Lucette, ou les Progrès du libertinage/02-04

CHAPITRE IV.

Beaux ſentimens.


Si Lucette mérita les ſuffrages du Public par l’art qu’elle mit dans ſes rôles, elle s’attira ſon eſtime par ſa conduite. Bien différente de quelques Actrices, qui ſe livrent publiquement à la joie & aux plaiſirs, & des Amans deſquelles chacun pourroit faire le Catalogue Alphabétique, elle menoit une vie ſimple, honnête, uniforme ; on l’auroit priſe pour une Bourgeoiſe. Ce n’étoit qu’au théâtre qu’elle étaloit des robes ſuperbes. Elle n’imploroit point le ſecours de ſa toilette, du rouge & du blanc, pour ſe montrer hors de la ſcène : ſon air étoit doux & modeſte ; elle peignoit ſur ſon viſage l’ingénuité d’une Agnès, & marchoit les yeux baiſſés.

Un phénomène auſſi ſingulier attira l’attention de tout le monde ; elle devint le ſujet des converſations des Caffés, des Petits-maîtres, des bonnes-gens. On deſira de lui faire perdre cette vertu qui la rendoit célèbre. De mauvais plaiſans la trouverent ridicule ; mais notre héroïne les laiſſa dire, & parut encore plus réſervée. On s’étonna de lui voir jouer avec tant de feu les rôles d’Amoureuſe, pluſieurs firent inutilement leurs efforts pour lui faire reſſentir ce qu’elle exprimoit ſi bien.

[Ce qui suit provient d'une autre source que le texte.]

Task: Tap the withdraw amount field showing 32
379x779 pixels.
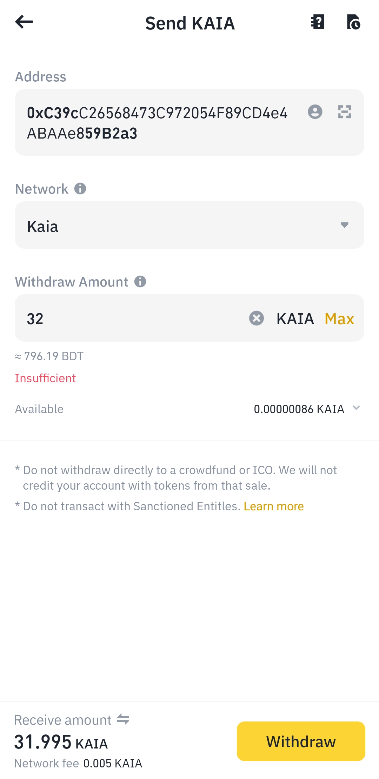Action: tap(133, 318)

Il eſt des êtres frivoles, eſpéces de papillons peints de diverſes couleurs, qui viennent au ſpectacle, non pour entendre, ni pour admirer les ouvrages des grands Maîtres ; mais pour voltiger de couliſſe en couliſſe, de Danſeuſe en Danſeuſe, d’Actrice en Actrice ; ils ſe mettent en frais de plaiſanteries fades, de diſcours doucereux & gaillards. Ces petites machines animées, qui peuvent avoir donné l’idée du mouvement perpétuel, ſont tantôt dans un lieu, tantôt dans un autre : parlent auſſi haut que l’Acteur ; éclatent de rire dans l’endroit le plus touchant d’une Tragédie ; ſe placent effrontément au milieu du théâtre ; ſourient à droite, à gauche ; ſe careſſent, tendent la jambe, & reſſemblent de loin à des Pantins, placés pour la décoration.

Lucette ne jugea point à propos d’écouter leur verbiage ; au grand étonnement de ces Meſſieurs, elle fut inſenſible aux choſes fines qu’ils lui adreſſerent ; elle n’étoit occupée que de ſon rôle, & ne daignoit ſeulement pas ſourire. Ils furent obligés de l’abandonner, & trouverent aſſez de quoi ſe dédommager.

Quand quelque libertin, raſſuré par l’état de notre héroïne, oſoit lui parler ſans façon, elle prenoit un air ſi courroucé, ſi noble, ſi vertueux ; elle lui diſoit avec tant de modeſtie qu’il ſe trompoit, que le pauvre homme, pétrifié, perdoit toute ſon audace, & devenoit bientôt auſſi retenu, auſſi timide, qu’il avoit été d’abord entreprenant.

On ne l’abordoit que pour la féliciter ſur ſon jeu ; les yeux ſeuls exprimoient ce que l’on n’oſoit dire. Elle avoit bien une foule de ſoupirans ; mais ils gardoient autour d’elle un profond ſilence. Il ſe trouva pourtant des incrédules (ce ſiécle en eſt rempli) qui douterent de ſa ſageſſe. On voyoit avec ſurpriſe une Actrice ſe faire reſpecter. Nous ne ſommes plus accoutumés aux miracles.